The State Chancellery and Ministry of Culture of the State of Saxony-Anhalt, Germany, held it's annual meeting in Berlin and announced that this year's Fasch-Prize of the City Zerbst will be awarded to Tempesta di Mare. The ensemble will be presented with the prize at the opening ceremony of the 17th International Fasch Festival on June 15, 2023 in Zerbst, were the orchestra will also give the Festival's opening concert performance.
"We are absolutely delighted!", says Tempesta co-Founder and co-Artstic Director Gwyn Roberts. "It is wonderful to be officially recognized as Friends of Fasch through the Fasch Prize. Even though we live and work here as Americans far from Zerbst, we feel a close connection to the previous recipients of the award, and to all those who promote Fasch's life and work through the Fasch Society and the town."
Since 2008, Tempesta di Mare has been among the ensembles, almost all of them European, leading the charge to revive the music of Bach-contemporary Johann Friedrich Fasch (1688-1758). In the seasons since, the ensemble has performed over 35 of his orchestral compositions, of which at least 28 have been modern-time world premieres, recorded three discs for the British label Chandos, and created modern performance editions, which have been sought out for subsequent performances by ensembles across the US and Europe.
The June 2023 program, with which Tempesta travels to Germany, includes four European Fasch premieres, that received their modern-time world-premiere performances in Philadelphia in May 2022 and March 2023 resepctively. These are the Orchestral Suite in E minor, FaWV K:e1, the Symphony in B flat, FaWV M:B1, his Violin Concerto in G, FaWV L:G6, and the Orchestral Suite in D, FaWV L:16.
A second performance of the program, with the inclusion of works by Vivaldi and Hasse, will take place at the Chamber Hall of the Berlin Philharmonic on June 17, 2023.
While in Zerbst, Tempesta di Mare will record a fourth all-Fasch orchestral premieres record for Chandos (release expected in early Spring 2025) at the former Riding Hall of the castle in Zerbst where Fasch lived and worked most of his career, It was completed during Fasch's lifetime in 1732 and is now repurposed as the Municipal Hall of the city. BBC Music Magazine called Tempesta's Fasch recordings "essential listening" and awarded them a 5-Star rating for their "sparkling strings and punchy horns".

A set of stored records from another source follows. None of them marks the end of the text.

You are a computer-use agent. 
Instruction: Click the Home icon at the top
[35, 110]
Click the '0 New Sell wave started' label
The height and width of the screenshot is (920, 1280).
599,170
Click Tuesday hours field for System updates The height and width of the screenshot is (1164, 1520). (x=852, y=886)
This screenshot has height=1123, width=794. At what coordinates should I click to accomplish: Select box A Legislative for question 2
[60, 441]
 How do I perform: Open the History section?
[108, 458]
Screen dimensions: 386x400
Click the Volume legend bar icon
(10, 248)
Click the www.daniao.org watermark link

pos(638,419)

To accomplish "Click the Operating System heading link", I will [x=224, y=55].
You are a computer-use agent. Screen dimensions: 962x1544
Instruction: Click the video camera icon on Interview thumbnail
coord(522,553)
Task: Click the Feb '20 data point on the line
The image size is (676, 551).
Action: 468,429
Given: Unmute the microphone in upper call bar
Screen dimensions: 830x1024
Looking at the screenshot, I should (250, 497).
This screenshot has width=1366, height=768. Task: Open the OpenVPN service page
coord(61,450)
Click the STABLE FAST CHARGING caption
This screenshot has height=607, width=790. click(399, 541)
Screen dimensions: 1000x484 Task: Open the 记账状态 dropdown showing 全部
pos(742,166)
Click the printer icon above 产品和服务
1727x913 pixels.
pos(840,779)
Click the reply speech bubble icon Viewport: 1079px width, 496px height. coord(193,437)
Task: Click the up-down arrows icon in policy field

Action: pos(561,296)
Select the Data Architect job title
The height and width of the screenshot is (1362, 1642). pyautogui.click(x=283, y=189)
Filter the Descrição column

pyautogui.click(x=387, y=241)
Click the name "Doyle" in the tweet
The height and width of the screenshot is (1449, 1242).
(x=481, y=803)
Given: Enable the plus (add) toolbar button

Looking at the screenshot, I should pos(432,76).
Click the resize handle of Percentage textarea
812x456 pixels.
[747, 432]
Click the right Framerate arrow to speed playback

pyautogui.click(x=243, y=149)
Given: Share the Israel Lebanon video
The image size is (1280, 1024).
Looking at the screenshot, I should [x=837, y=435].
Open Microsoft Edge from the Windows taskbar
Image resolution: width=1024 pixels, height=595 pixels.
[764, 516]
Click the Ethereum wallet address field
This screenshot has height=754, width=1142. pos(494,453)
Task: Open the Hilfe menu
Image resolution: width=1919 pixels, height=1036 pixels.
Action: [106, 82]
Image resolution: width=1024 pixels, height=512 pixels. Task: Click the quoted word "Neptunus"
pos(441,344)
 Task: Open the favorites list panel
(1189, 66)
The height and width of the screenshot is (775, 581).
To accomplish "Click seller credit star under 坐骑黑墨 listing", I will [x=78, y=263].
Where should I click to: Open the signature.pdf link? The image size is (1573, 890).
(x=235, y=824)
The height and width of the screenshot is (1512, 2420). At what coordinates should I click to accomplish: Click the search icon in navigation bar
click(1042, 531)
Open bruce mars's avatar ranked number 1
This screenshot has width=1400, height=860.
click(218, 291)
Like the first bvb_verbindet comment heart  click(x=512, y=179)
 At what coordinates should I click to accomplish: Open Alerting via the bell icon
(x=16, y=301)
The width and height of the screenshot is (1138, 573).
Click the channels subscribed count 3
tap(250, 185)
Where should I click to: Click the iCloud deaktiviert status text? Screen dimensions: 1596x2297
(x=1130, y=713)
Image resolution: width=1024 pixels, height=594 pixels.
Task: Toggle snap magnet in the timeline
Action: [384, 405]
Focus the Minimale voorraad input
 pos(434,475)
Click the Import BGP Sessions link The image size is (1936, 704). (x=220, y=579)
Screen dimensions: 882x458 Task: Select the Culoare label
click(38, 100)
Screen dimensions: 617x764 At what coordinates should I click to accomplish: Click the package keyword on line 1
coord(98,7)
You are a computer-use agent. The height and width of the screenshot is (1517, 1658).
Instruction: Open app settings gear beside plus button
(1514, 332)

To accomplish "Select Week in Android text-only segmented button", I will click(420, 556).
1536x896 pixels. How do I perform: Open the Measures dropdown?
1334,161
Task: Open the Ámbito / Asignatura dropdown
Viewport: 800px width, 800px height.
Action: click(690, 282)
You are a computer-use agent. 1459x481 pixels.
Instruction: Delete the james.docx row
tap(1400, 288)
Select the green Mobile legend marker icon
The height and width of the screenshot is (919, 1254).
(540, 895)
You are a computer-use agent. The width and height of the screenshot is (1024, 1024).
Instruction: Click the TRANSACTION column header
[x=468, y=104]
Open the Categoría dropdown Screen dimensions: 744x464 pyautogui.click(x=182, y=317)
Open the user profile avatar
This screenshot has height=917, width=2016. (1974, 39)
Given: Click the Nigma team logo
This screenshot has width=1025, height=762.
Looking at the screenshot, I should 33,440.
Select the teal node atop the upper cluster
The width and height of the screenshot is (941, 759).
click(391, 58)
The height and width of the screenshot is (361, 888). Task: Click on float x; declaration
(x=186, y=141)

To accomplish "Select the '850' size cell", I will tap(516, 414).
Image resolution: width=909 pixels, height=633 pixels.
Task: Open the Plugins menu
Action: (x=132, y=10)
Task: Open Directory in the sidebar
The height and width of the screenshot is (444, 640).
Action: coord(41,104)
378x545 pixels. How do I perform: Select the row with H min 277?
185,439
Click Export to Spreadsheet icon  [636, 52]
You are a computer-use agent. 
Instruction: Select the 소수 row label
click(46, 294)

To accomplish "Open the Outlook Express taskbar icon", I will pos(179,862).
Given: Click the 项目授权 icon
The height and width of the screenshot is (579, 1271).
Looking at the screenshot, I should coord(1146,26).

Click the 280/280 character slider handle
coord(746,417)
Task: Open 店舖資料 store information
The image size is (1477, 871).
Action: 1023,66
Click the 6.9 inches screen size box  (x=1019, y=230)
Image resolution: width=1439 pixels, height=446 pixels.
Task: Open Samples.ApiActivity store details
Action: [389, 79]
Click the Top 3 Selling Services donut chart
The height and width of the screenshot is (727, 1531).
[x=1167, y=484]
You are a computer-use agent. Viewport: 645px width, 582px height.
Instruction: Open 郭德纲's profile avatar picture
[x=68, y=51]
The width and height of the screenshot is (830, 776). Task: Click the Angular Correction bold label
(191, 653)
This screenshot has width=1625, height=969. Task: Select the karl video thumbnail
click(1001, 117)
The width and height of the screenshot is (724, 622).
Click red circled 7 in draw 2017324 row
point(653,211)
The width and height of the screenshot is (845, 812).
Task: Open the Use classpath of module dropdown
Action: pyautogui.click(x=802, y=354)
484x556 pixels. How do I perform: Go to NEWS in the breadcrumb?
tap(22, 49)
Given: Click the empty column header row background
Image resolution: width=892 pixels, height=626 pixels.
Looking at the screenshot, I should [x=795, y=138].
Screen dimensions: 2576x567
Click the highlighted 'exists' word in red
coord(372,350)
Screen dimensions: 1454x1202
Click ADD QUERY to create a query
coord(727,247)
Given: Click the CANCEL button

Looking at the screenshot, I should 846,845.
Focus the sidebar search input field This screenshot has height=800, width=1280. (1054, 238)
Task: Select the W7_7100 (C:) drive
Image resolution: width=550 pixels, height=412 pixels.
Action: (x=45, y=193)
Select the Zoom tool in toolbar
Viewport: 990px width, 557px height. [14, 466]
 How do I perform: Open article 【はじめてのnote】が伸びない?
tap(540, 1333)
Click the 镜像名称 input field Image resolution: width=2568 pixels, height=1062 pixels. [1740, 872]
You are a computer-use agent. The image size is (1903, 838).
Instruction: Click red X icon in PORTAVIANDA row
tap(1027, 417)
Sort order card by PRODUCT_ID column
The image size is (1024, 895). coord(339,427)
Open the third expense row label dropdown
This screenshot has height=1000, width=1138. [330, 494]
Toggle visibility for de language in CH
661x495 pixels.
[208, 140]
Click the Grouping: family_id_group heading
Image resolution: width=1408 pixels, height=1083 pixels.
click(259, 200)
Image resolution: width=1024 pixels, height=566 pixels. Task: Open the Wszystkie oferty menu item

"One of the things we love about Fasch's music that goes beyond the craftsmanship, expressivity, inventiveness and wit is the very distinct voice that lies behind the compositions," says Tempesta co-Artistic Director, Richard Stone, who has transcribed and reconstructed Fasch's music from their often-times damaged manuscripts for years. "He's not an imitator of any of his famous contemporaries like Vivaldi, Corelli or Telemann. Those influences are there, but he is also very much his own composer with a musical flavor that sets him apart from everyone else."
The two main repositories of Fasch's music are in Dresden, where he sent music to his friend Georg Pisendel (1688-1755), concertmaster of the fabled Dresden Hofkapelle orchestra, and Hesse-Darmstadt, where much of his music is copied in the hand of its then-capellmeister, the composer Christoph Graupner (1683-1760). The music in this program comes from both courts. The Dresden scores are often heavily damaged from water and subsequent ink erosion after the WWII bombings of that city, requiring note-by-note reconstruction before assembly into performance-ready editions.